About this exercise: Lines with the word "click" are the ones wanted. Copy each of them from the entries below.

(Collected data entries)
------------------------------

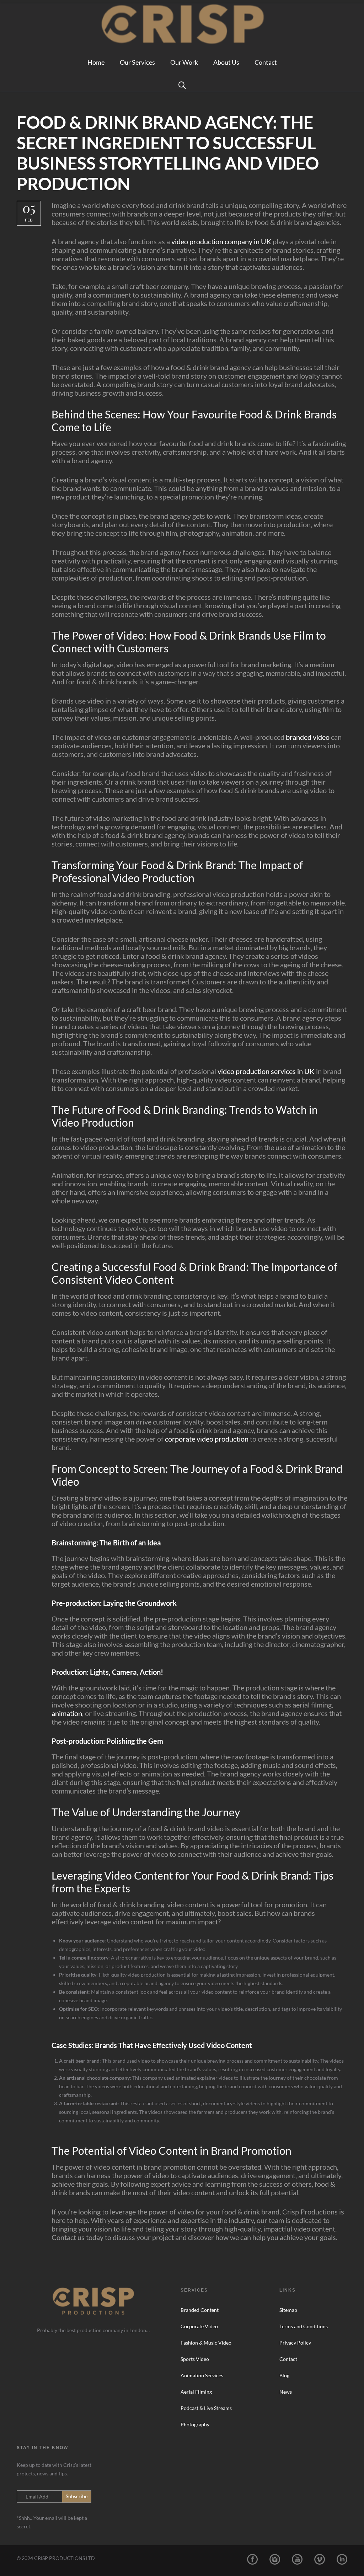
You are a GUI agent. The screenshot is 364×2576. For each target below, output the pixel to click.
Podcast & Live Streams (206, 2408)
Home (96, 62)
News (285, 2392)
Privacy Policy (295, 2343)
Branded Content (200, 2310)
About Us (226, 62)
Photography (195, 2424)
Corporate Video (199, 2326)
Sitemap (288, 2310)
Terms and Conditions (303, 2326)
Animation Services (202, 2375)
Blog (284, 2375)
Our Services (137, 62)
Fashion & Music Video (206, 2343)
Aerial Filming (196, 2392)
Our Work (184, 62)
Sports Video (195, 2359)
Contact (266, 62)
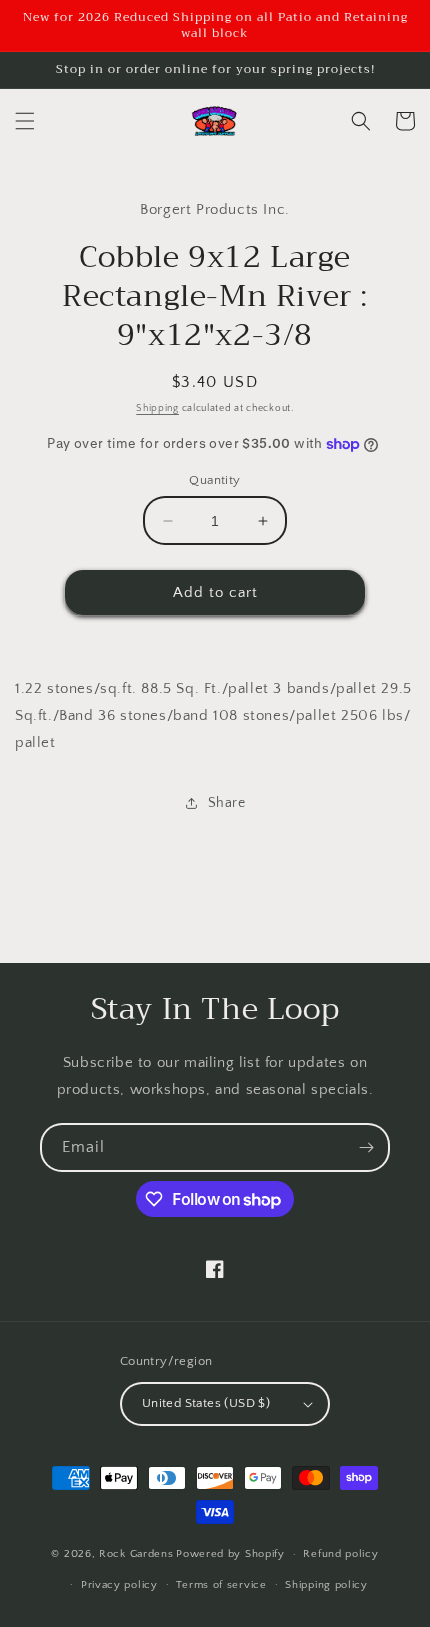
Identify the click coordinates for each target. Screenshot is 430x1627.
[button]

------------------------------

The completed task:
You are a GUI agent. The screenshot is 364×2576. For each target below, output the pixel to click.
Identify the click coordinates for each target. Screenshot is 430x1627.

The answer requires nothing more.